▶ **What you will do**: Rewrite the lines below as a JSON list of strings, one string per line and no blank lines, covering everything from the line containing "Where should I click to: Click the Finalyze" down to the line containing "Looking at the screenshot, I should click(x=805, y=32).", both included.

▶ **Records provided**:
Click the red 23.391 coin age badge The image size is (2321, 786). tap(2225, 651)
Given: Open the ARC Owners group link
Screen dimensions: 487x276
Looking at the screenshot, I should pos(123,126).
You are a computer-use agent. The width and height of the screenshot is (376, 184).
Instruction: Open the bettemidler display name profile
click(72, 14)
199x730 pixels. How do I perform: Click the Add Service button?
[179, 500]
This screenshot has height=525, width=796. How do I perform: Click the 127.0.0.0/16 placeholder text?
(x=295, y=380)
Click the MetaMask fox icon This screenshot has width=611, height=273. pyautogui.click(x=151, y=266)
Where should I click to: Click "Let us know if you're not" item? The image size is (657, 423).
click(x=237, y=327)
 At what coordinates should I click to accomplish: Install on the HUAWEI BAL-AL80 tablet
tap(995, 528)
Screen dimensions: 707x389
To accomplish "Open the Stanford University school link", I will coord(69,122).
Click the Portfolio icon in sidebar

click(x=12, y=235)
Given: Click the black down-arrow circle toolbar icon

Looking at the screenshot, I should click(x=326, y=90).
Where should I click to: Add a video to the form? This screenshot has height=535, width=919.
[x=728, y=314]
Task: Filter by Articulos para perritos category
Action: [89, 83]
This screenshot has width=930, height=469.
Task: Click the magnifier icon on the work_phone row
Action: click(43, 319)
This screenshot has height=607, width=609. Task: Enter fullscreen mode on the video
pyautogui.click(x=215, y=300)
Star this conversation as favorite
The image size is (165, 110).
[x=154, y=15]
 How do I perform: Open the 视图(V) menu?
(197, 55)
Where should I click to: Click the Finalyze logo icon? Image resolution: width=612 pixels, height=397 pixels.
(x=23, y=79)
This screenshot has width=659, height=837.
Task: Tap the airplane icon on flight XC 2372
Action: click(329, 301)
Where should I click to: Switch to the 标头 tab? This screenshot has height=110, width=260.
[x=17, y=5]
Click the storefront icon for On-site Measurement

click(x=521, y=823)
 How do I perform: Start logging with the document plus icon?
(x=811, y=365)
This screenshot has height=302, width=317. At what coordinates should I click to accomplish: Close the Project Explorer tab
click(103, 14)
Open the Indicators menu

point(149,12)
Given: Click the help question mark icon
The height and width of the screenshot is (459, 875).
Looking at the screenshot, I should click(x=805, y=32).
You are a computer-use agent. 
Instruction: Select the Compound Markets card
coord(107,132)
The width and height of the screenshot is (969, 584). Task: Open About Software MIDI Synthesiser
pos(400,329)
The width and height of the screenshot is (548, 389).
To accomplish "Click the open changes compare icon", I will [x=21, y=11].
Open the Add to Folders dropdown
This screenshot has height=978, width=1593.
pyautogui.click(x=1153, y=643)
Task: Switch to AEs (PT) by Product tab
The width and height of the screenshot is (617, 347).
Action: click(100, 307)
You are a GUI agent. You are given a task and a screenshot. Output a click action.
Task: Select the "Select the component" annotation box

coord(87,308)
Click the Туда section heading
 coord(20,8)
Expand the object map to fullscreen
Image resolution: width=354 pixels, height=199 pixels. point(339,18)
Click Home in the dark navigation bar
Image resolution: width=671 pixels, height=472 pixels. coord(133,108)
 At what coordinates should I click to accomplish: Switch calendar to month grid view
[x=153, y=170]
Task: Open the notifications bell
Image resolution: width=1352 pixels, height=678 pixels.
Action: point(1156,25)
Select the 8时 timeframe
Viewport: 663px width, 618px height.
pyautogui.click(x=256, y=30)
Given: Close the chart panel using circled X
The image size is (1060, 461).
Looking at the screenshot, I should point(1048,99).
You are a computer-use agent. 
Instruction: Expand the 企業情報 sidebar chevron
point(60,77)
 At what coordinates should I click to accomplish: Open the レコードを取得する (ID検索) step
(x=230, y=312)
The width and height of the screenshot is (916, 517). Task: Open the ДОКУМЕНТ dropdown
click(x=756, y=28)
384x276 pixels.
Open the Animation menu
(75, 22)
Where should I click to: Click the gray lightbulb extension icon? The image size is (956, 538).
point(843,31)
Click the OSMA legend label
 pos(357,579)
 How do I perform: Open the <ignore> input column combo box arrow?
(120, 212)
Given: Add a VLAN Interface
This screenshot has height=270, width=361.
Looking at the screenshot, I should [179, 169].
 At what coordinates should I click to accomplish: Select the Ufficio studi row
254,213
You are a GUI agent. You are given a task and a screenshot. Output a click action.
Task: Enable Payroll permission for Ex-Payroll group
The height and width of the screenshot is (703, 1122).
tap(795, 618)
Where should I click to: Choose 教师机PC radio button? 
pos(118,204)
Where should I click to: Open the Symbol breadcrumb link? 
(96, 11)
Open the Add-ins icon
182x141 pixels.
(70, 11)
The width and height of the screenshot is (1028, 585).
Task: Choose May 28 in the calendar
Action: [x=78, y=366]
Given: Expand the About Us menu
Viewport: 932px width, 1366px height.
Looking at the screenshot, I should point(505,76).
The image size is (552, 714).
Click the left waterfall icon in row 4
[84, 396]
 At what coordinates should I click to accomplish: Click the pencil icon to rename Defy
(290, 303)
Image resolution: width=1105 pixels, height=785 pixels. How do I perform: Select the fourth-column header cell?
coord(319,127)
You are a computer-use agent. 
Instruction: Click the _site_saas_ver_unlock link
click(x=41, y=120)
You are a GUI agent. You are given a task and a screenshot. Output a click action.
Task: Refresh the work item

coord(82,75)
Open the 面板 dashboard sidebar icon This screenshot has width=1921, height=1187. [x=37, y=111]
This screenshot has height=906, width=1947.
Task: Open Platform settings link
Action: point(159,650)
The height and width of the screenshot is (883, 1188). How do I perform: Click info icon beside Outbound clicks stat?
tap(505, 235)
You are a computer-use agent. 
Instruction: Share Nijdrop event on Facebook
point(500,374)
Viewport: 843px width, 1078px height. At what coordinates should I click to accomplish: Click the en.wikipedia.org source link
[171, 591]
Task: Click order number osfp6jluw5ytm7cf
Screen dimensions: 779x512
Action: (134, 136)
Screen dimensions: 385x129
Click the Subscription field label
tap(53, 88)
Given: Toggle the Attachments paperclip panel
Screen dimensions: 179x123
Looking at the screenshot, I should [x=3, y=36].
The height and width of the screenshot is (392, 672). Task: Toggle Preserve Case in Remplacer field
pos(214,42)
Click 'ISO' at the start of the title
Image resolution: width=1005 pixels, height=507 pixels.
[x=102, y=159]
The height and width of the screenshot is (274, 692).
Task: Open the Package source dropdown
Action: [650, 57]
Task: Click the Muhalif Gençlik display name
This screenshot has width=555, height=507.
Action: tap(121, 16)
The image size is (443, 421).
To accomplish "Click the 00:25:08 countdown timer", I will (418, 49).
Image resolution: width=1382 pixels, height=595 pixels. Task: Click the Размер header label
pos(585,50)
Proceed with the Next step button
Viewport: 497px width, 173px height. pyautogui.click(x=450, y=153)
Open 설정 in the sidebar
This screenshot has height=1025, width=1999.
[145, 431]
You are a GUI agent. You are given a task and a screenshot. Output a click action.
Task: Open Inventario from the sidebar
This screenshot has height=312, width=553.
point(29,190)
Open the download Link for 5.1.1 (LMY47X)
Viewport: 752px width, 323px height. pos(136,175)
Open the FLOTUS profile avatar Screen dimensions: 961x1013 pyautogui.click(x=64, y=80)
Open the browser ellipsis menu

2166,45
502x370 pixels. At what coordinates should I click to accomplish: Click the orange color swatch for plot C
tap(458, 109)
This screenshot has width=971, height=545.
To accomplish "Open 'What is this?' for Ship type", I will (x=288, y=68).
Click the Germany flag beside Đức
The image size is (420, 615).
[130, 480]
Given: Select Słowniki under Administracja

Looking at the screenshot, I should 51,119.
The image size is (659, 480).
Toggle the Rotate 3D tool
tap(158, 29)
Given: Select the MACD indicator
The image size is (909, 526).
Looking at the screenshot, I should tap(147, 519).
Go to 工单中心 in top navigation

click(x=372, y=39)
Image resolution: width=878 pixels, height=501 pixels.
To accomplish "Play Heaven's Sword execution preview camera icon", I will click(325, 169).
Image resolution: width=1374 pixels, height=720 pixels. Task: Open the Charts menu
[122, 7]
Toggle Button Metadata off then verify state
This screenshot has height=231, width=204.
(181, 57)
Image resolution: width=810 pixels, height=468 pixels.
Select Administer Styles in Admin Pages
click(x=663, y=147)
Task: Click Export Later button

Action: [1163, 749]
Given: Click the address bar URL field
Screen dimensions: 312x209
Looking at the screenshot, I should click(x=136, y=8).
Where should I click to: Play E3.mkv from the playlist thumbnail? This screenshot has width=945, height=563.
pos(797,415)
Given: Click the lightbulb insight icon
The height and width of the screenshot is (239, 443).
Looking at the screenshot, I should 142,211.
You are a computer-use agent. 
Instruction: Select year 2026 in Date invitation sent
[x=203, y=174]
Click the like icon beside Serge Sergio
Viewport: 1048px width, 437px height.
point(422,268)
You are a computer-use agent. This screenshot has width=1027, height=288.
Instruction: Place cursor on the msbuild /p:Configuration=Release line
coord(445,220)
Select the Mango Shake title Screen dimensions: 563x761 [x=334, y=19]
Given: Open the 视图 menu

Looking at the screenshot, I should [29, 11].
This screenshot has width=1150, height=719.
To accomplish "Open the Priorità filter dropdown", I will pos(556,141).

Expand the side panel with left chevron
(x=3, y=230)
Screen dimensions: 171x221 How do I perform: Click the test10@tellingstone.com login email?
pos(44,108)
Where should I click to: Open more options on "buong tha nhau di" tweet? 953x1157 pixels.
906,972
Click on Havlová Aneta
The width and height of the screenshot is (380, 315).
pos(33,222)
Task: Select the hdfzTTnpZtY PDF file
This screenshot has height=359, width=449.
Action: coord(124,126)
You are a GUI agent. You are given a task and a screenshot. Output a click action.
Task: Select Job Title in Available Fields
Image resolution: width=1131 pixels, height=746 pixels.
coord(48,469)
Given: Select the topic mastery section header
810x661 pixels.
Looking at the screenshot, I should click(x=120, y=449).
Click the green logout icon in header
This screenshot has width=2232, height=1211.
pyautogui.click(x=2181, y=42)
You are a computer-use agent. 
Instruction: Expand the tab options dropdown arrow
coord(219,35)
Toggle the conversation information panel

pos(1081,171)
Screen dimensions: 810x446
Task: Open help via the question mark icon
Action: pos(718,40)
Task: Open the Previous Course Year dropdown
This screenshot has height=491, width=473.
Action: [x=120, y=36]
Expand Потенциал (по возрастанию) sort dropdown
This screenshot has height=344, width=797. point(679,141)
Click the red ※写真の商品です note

▶ **Output for this task**:
[
  "Where should I click to: Click the Finalyze logo icon? Image resolution: width=612 pixels, height=397 pixels.",
  "(x=23, y=79)",
  "This screenshot has width=659, height=837.",
  "Task: Tap the airplane icon on flight XC 2372",
  "Action: click(329, 301)",
  "Where should I click to: Switch to the 标头 tab? This screenshot has height=110, width=260.",
  "[x=17, y=5]",
  "Click the storefront icon for On-site Measurement",
  "click(x=521, y=823)",
  " How do I perform: Start logging with the document plus icon?",
  "(x=811, y=365)",
  "This screenshot has height=302, width=317. At what coordinates should I click to accomplish: Close the Project Explorer tab",
  "click(103, 14)",
  "Open the Indicators menu",
  "point(149,12)",
  "Given: Click the help question mark icon",
  "The height and width of the screenshot is (459, 875).",
  "Looking at the screenshot, I should click(x=805, y=32)."
]